That was hard. I got up to extinguish the candles and got back into bed to find her back facing me. She expected me to spoon into her as usual, but I was too far gone to do that and still maintain control and find sleep. I laid next to her and placed my hand on her arm as a compromise. Understand that while I was seething inside and struggling to deal with the vast sea of disappointment and psychic pain, I wasn’t mad at her. My issues were my own. As I’ve written here recently, I do worry that she’s less interested in sex with me lately, but my frustration with the moment wasn’t so much centered on her as it was my inability to predict when and for what reasons she’d let me engage with her sexually and my struggle with needing to engage with her.

She asked, “Is something wrong?” even though she already knew the answer. My actions made it pretty clear that things weren’t right.

And this led to the yelling portion of our program, though she did most of it while I contributed only a little at the end. I told her how hard it was for me at that moment. That’s about as far as I got before she started being defensive and saying she didn’t know how to deal with my seemingly unending appetite for sex. Her tone was accusatory and defensive and I was immediately upset because I saw where we were going and I didn’t want to go there. I wasn’t looking for a fight, but she naturally followed the well-worn path left from of all the dozens of times we had had this very same kind of conversation over the fallow years of our marriage.

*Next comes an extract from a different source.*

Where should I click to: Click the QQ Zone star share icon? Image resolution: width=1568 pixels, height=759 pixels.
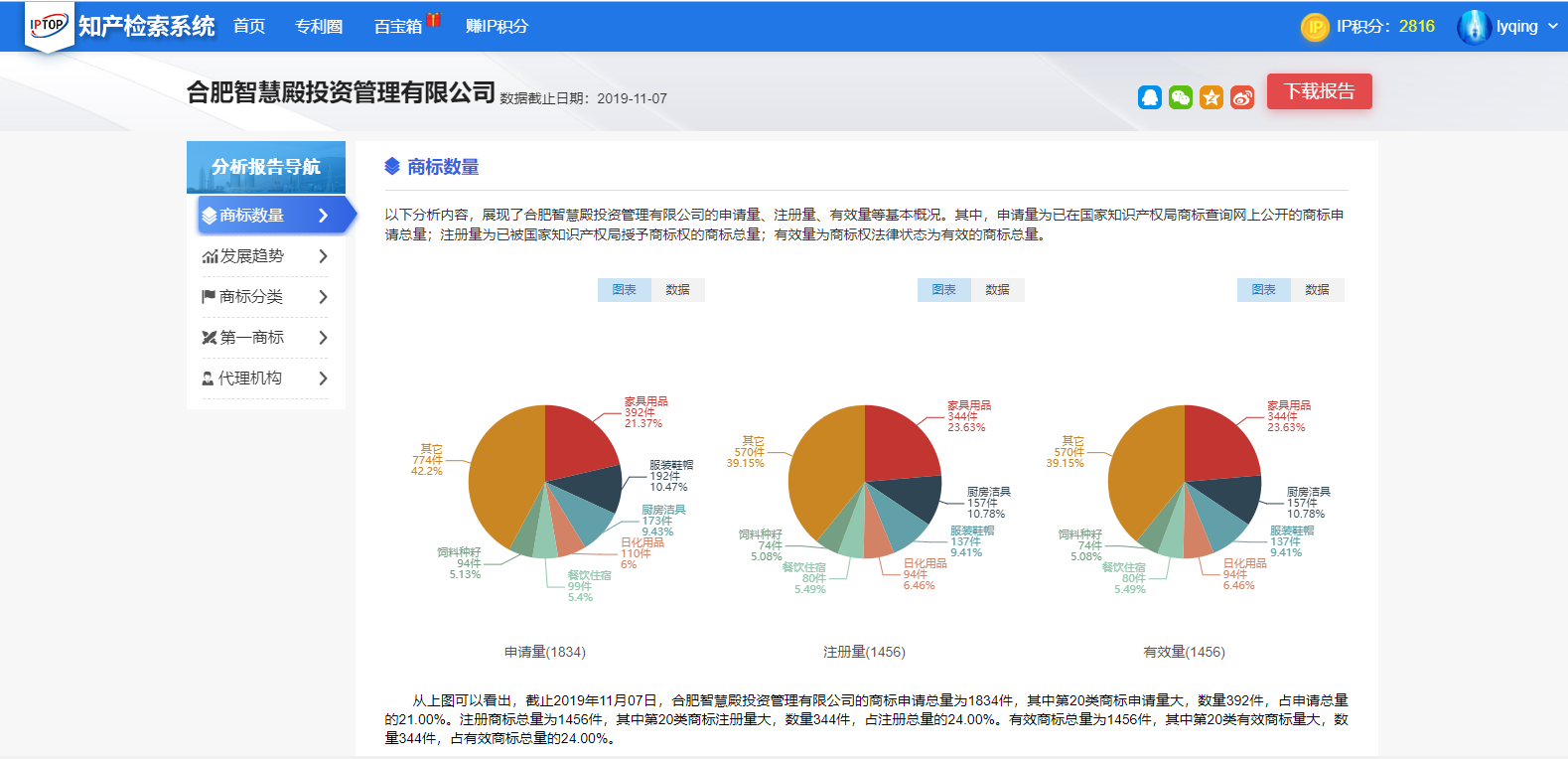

But, of course, this wasn’t the same. In those days, we hardly ever had sex at all. Our sexual relationship was practically nonexistent. Now, it’s everywhere all the time. I don’t do anything anymore where I don’t feel the tug of our D/s dynamic and, as I said, the levels of sexual desire I carry with me throughout the day is a constant reminder (as is the device nestled in my crotch). And besides that, in the old days, after we fought about sex I’d just wait for her to go to sleep before slinking off somewhere to jack off. Now, that’s entirely out of the question, and not just because she’s locked up the only cock in the house. So I tried to tell her, not only is it hard for me to do what we’re doing, it’s hard to even talk about it because I’m not sure where the boundaries are. What’s acceptable for me to say I want? I want sex. Well, of course I do. What else is new? But is there a line between wanting sex and having it denied and wanting sex and feeling as though it’s being ignored? Turns out yes, but it took us a while to get there.

So, the raised voices and general angstiness continued for 15 minutes or so. I was doing my best to hang on to my headspace, but was losing the battle and eventually was raising my voice right back at her. The urge to claw the CB6K off my body and throw it into the corner was growing. This is the part where I cried. Then, she said the first wonderful thing of the night.

I was saying something about “this thing” we’re doing, meaning the D/s overlay on our marriage, and she said she didn’t really think of it that way anymore. It wasn’t “this thing” separate from our relationship. It was our relationship. She liked the dynamic and had no interest in ending it or ever going back to the way things were. Despite the conflict and emotions in the air, hearing her say that sent up an immediate flare of hope that caused a surge of pressure in the tube.

“Do you want to stop doing it?” she asked me (which was a switch – I’m usually the one to ask that).

“No,” I replied, “Not at all. I gave you my sex and I want you to keep it.”

“Good, because I don’t want to give it back to you.” With that, I was pulled quickly into subspace. Yes, we were having a heated discussion, but everything was still good. It helped me express the issue at hand in a new way.

The revelation is one of those things that, in retrospect, shouldn’t have come as a surprise but was because we had never used the words in the right order until just that moment. It’s truth is obvious and I’ve been writing around it a lot lately, but its application in our relationship hadn’t yet become explicit. I told her that our D/s was built on the foundation of my gift. The gift of my submission. The gift of my sexuality. I had taken from inside me a critical component of who I was and how I saw myself and entrusted it to her care. Not only did she have control over my sexual expression, she also had ownership of the very organ that defined my gender, which, of course, is a huge part of my identity. She accepted all that and wasn’t interested in given it back, which is great, but along with it came responsibility. Perhaps unfair responsibility and certainly responsibility neither of us fully appreciated at the beginning, but it was now primarily her job in our relationship to make sure my sexual identity was being cared for.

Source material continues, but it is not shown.